> **Directives**
A: According to the review of Aloft at the top of the page, which actor plays the documentary filmmaker Jannia?
B: In the review of Aloft at the top of the page, rewrite the paragraph beginning "After that prologue" as a short bulleted list that keeps its main facts.
* begin Document text *
Heal Thyself, by David Bax

aloft

There’s something off about Claudia Llosa’s Aloft, not in the intentional way of a horror movie (though there is some of that) but in the way of a jigsaw puzzle that someone has “completed” by forcing together parts that don’t fit and discarding inconvenient pieces. The first sequence gets right to work raising eyebrows, depicting a flock of families with sick children being carted out to the middle of nowhere so one lucky kid who gets a white pebble wrapped in a leaf will be allowed to see a faith healer in a handmade wigwam built from twigs. Jennifer Connelly is there with her two sons, one of whom has a falcon. To quote a superhero movie from a few weeks ago, none of this makes any sense. It’s not just that the windy location clearly forced the already unnatural dialogue to be ADRed by the wooden actors playing the other families. It’s that whatever Llosa is doing here is the opposite of what the kids call “worldbuiding.” She’s insisting on the reality of her film rather than convincing us of it.

After that prologue, Aloft jumps ahead twenty years. Ivan, the boy with the falcon, has grown up, which you can tell because now he has a bunch of falcons and also because he’s played by Cillian Murphy. A documentary filmmaker named Jannia (Melanie Laurent) has come looking for Ivan’s mother, Nana (Connelly), who has apparently become a person of some notoriety in the intervening years. Ivan hasn’t seen or heard from his mother since shortly after that day with the faith healer but he agrees to join Jannia on her journey. From this point, Llosa jumps back and forth in time between Ivan’s search for his mother and the events that led to their estrangement.
* end Document text *
* begin Data supplied *
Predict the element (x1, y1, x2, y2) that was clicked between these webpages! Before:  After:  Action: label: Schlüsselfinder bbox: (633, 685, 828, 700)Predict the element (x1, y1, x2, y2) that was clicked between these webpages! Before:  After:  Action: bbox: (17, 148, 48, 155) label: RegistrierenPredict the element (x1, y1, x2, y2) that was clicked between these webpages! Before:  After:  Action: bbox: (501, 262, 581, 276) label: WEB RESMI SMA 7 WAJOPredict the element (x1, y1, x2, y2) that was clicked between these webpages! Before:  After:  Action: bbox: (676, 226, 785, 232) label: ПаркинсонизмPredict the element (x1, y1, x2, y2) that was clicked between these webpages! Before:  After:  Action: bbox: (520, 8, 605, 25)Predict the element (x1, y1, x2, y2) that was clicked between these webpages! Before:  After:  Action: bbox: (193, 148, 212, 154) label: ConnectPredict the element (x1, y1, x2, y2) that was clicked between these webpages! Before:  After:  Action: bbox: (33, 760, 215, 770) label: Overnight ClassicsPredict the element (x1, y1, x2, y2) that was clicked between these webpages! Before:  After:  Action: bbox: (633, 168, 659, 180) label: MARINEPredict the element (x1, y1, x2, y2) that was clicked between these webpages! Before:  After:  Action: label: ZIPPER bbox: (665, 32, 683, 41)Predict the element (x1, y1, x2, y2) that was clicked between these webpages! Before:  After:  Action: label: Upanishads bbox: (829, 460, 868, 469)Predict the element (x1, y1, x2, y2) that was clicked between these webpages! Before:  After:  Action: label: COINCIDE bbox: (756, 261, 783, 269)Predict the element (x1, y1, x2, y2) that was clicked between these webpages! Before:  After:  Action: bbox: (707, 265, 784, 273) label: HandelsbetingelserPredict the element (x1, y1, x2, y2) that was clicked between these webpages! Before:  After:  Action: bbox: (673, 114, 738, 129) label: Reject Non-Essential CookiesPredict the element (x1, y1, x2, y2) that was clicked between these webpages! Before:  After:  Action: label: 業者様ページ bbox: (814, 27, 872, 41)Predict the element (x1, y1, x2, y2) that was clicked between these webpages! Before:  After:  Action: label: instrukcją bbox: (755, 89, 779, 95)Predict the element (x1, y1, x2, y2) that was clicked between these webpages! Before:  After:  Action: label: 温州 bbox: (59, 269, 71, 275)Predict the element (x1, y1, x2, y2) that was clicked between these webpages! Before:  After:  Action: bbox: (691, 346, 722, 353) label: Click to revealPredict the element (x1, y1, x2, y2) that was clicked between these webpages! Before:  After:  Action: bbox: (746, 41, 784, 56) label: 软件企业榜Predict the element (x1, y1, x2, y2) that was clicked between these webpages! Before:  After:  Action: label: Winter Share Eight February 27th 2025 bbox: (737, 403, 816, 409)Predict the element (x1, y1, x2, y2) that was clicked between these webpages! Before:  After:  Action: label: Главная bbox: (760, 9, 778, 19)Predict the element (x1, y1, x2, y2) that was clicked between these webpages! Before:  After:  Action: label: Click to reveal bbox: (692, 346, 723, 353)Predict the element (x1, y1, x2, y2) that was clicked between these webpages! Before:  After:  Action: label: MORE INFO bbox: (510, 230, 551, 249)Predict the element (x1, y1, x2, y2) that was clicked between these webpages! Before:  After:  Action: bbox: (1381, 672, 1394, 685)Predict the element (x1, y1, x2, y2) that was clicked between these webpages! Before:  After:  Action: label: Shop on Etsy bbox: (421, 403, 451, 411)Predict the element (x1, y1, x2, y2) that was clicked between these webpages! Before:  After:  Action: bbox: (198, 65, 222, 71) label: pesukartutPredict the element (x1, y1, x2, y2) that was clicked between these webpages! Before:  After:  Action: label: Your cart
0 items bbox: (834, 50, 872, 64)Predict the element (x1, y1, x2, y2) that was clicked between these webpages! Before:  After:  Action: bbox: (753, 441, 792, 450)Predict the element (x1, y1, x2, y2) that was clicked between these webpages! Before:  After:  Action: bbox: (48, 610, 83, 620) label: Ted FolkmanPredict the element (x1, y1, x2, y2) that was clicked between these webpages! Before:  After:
* end Data supplied *
> **The results**
A: Melanie Laurent plays Jannia.

B:
- After the prologue, the film jumps ahead twenty years.
- Ivan, the boy with the falcon, is now an adult played by Cillian Murphy and has many falcons.
- Jannia (Melanie Laurent), a documentary filmmaker, is looking for Ivan's mother, Nana (Connelly), who has become somewhat notorious.
- Ivan has not seen or heard from his mother since shortly after the day with the faith healer, but he agrees to join Jannia's journey.
- The film then moves back and forth between Ivan's search and the events that led to the estrangement.